# GIVEN TASK:
Rewrite the records starting with the line containing "Where should I click to: Click" and going on through the end of the records, replacing "header" with "toolbar" and leaving everything else unchanged. Leave the pictures out of your answer.

# Document and screenshot pointing entries:

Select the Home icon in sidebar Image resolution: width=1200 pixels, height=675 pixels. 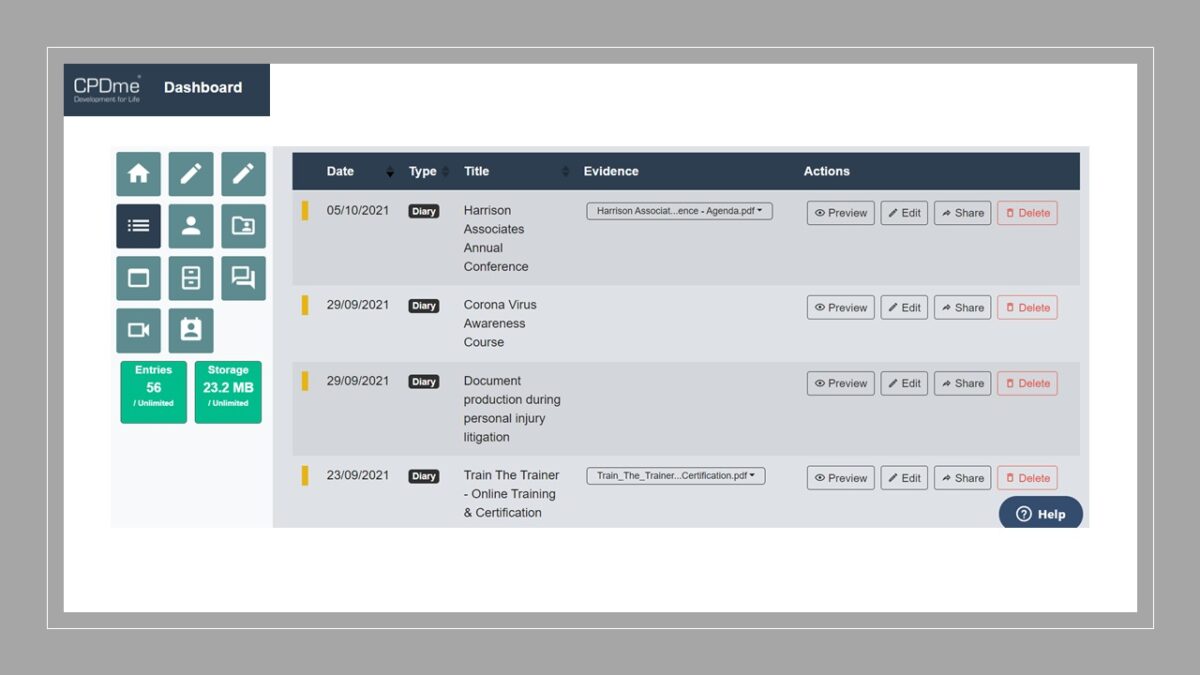138,174
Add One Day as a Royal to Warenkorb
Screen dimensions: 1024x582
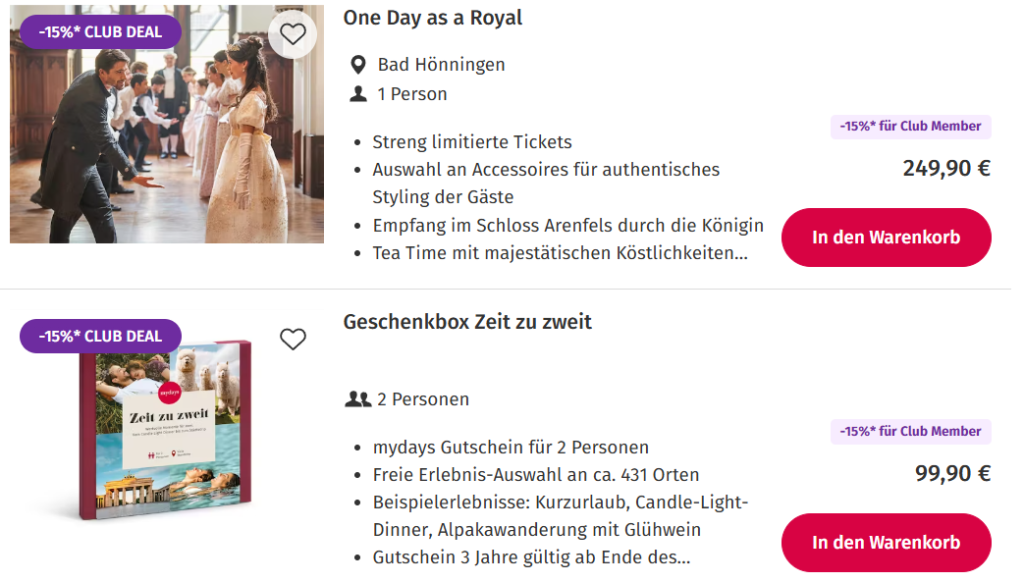pyautogui.click(x=886, y=238)
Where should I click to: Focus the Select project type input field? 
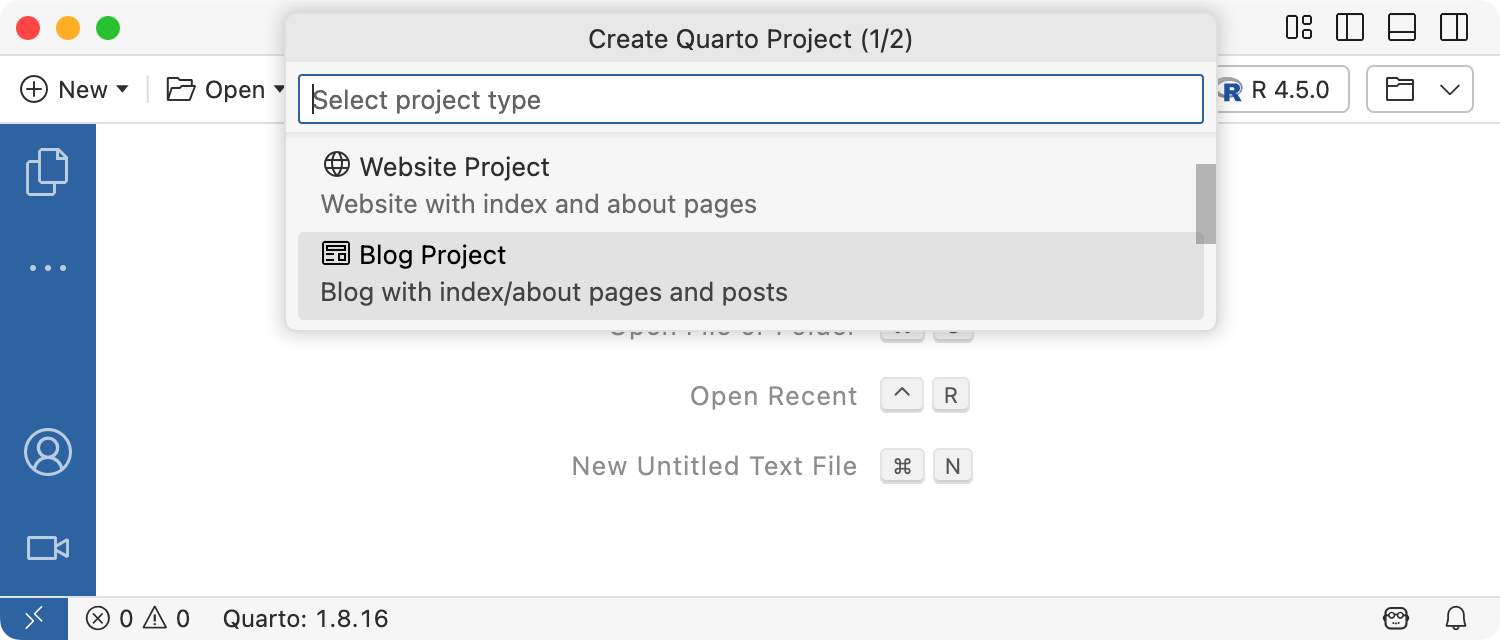click(x=750, y=100)
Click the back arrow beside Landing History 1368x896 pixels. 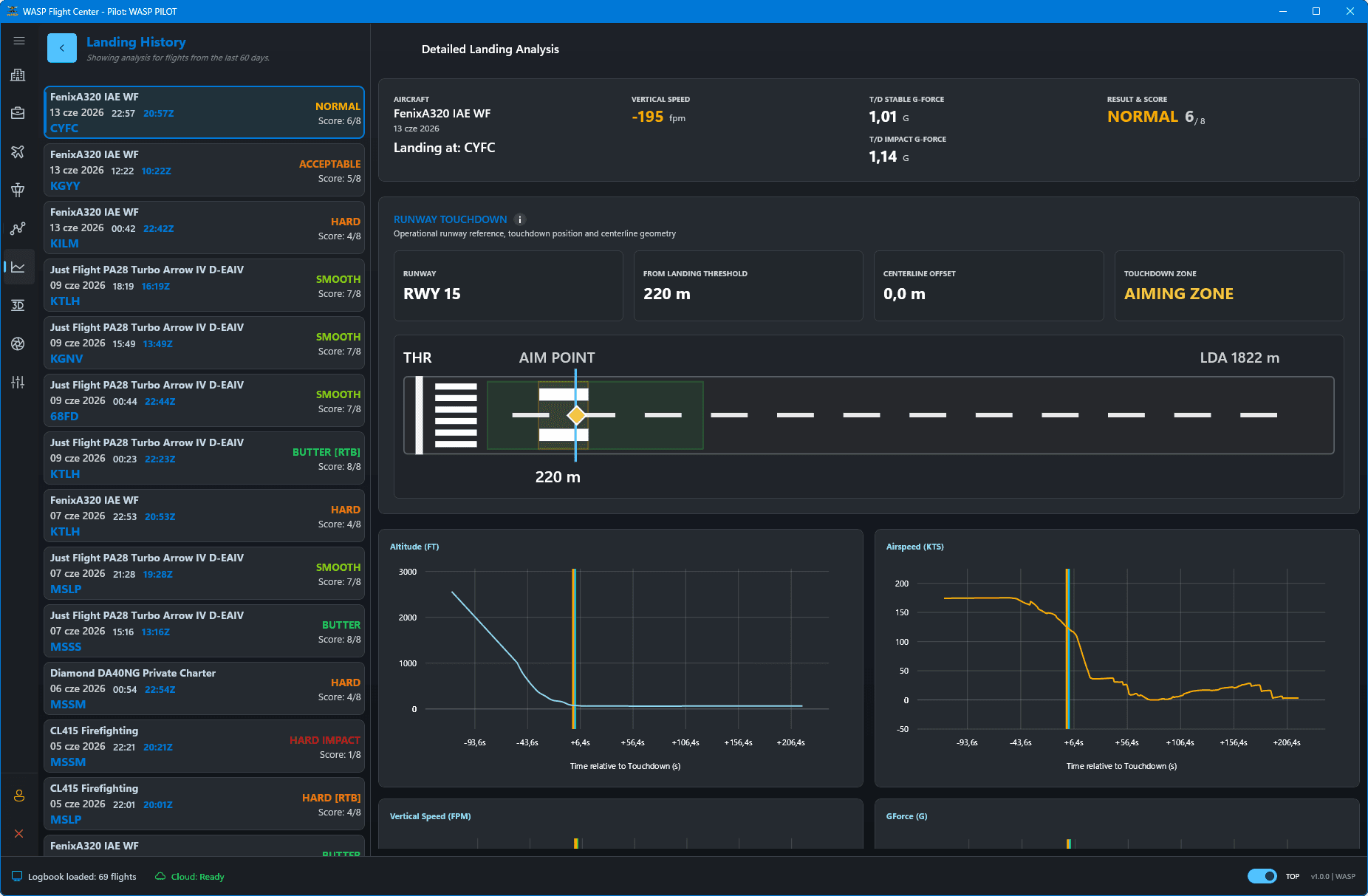pos(62,48)
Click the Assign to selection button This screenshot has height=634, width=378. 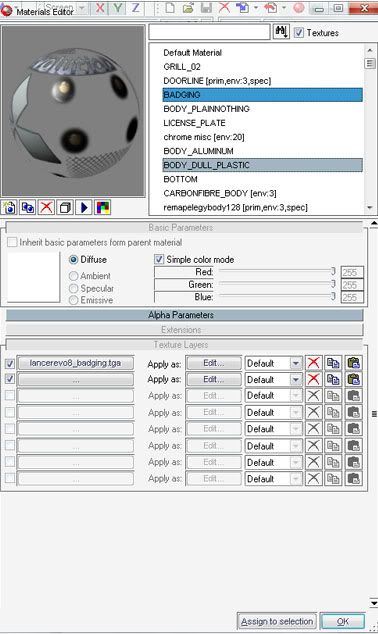pos(277,621)
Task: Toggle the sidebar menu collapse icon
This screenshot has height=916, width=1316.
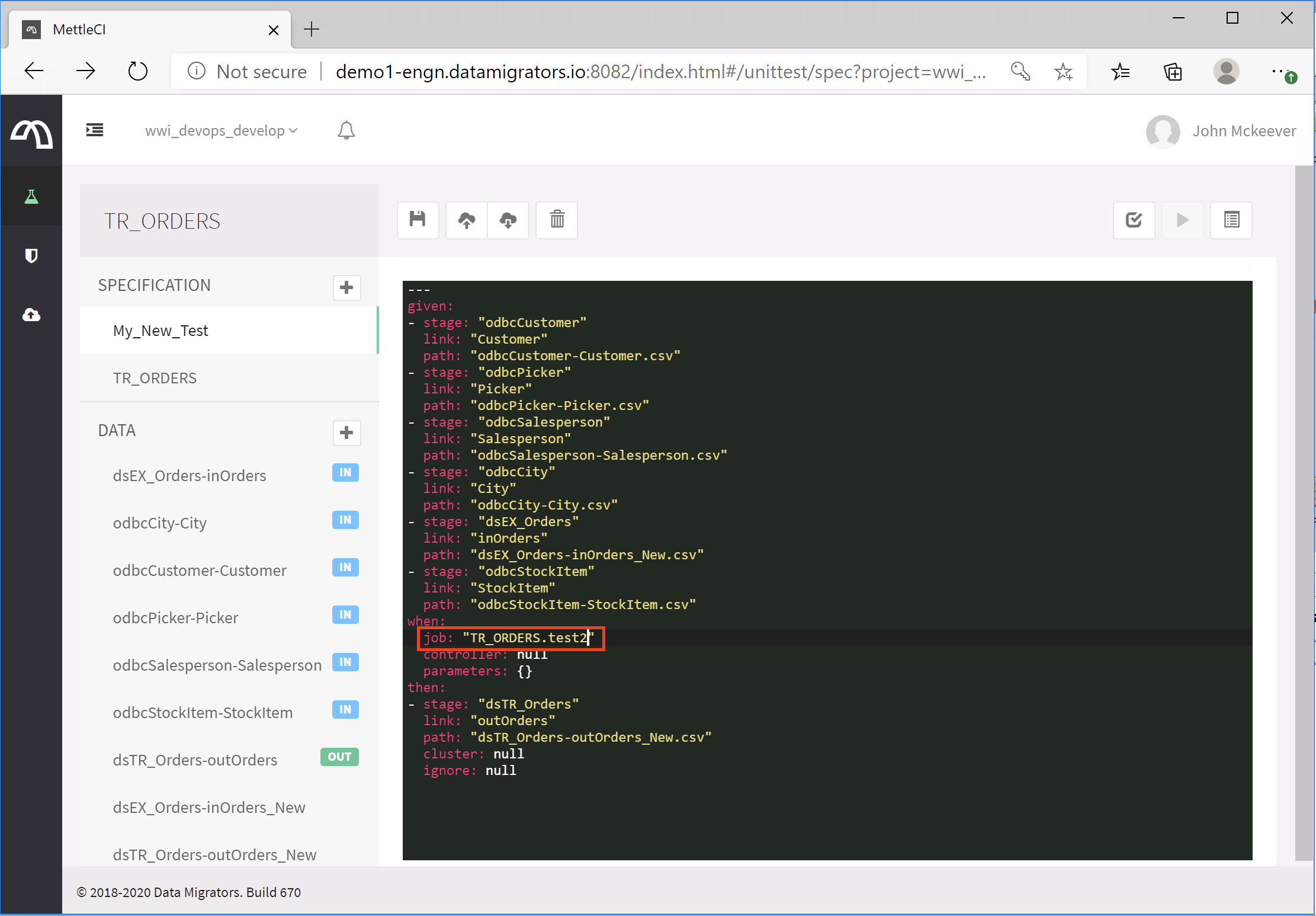Action: point(95,130)
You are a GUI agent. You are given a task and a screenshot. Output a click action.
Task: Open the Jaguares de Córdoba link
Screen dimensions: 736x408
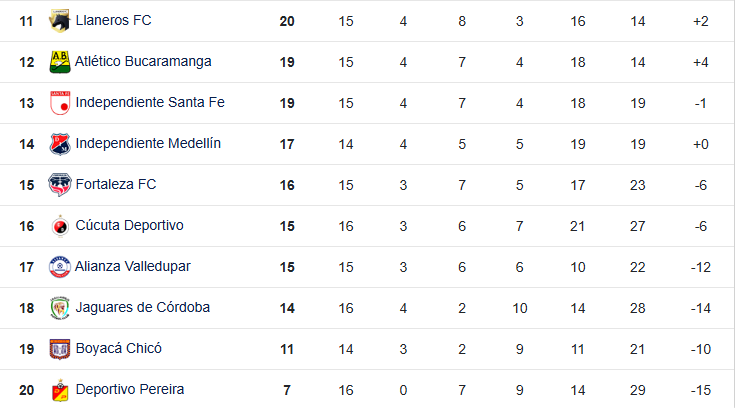click(142, 308)
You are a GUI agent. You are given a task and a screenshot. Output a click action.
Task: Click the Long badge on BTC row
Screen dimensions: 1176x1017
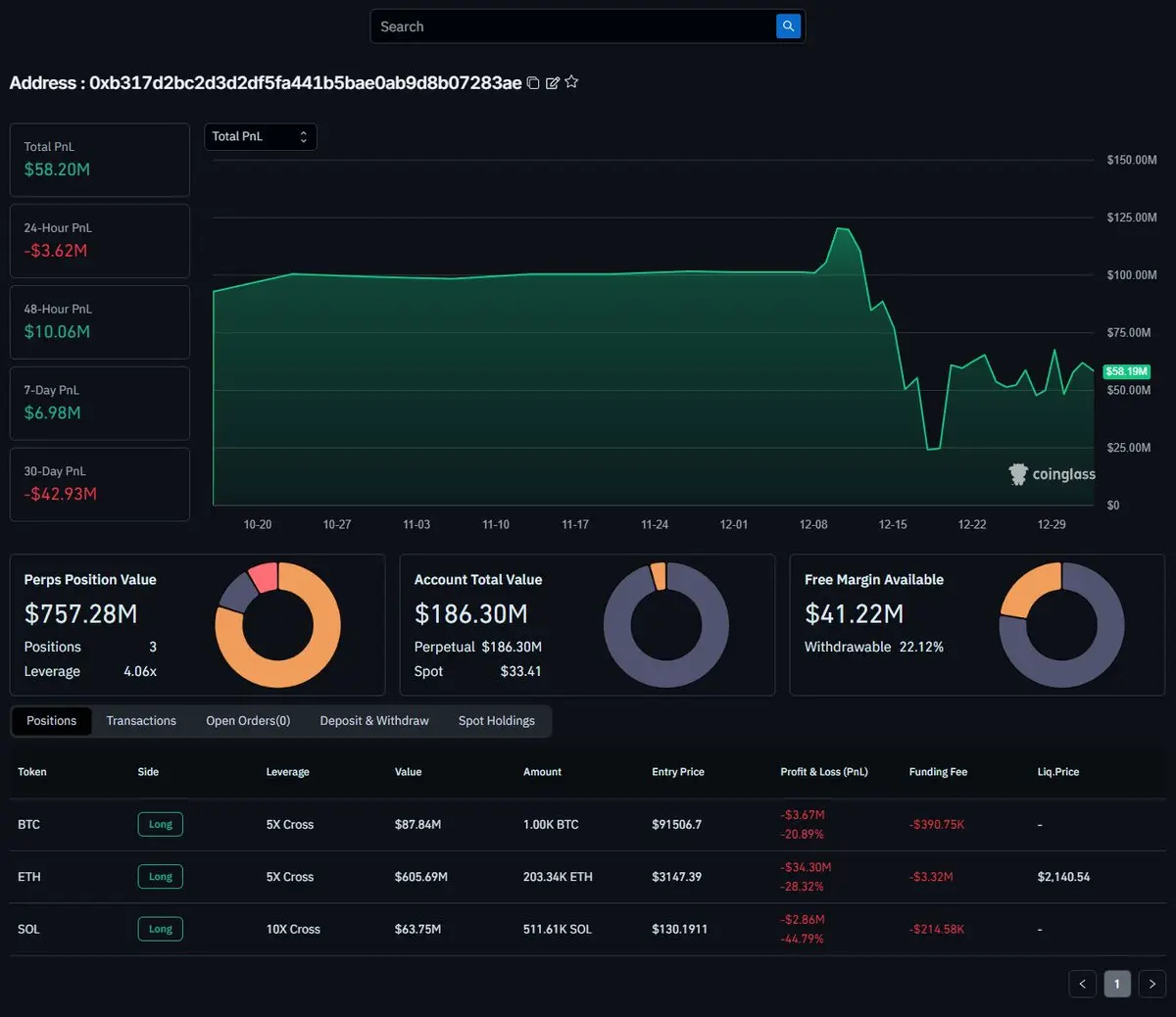click(x=160, y=824)
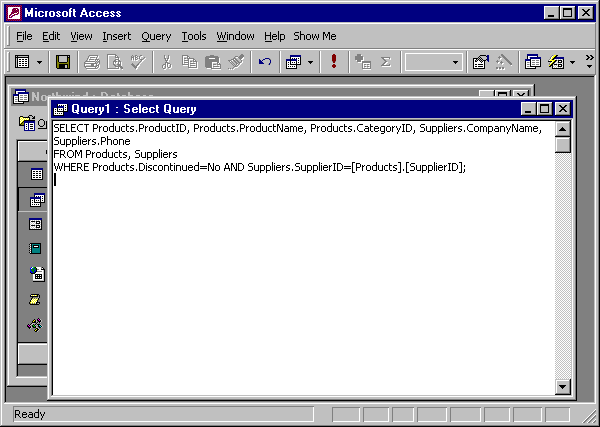Select Reports object in database sidebar
Viewport: 600px width, 427px height.
(x=36, y=249)
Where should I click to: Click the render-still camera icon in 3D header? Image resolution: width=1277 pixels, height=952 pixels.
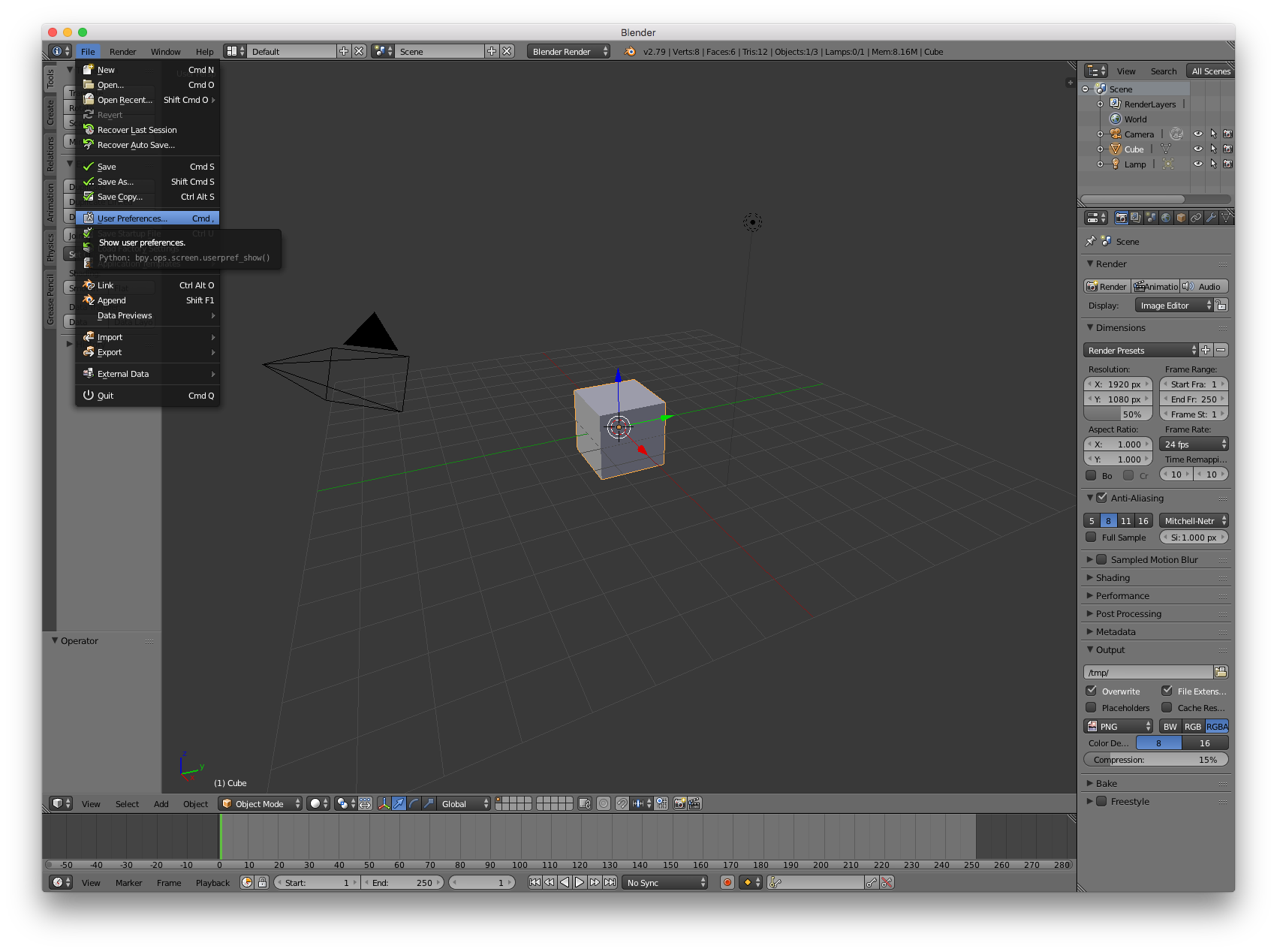point(680,803)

# FULL ANSWER:
Where should I click to: Click the render-still camera icon in 3D toolbar? Image resolution: width=1277 pixels, height=952 pixels.
point(680,803)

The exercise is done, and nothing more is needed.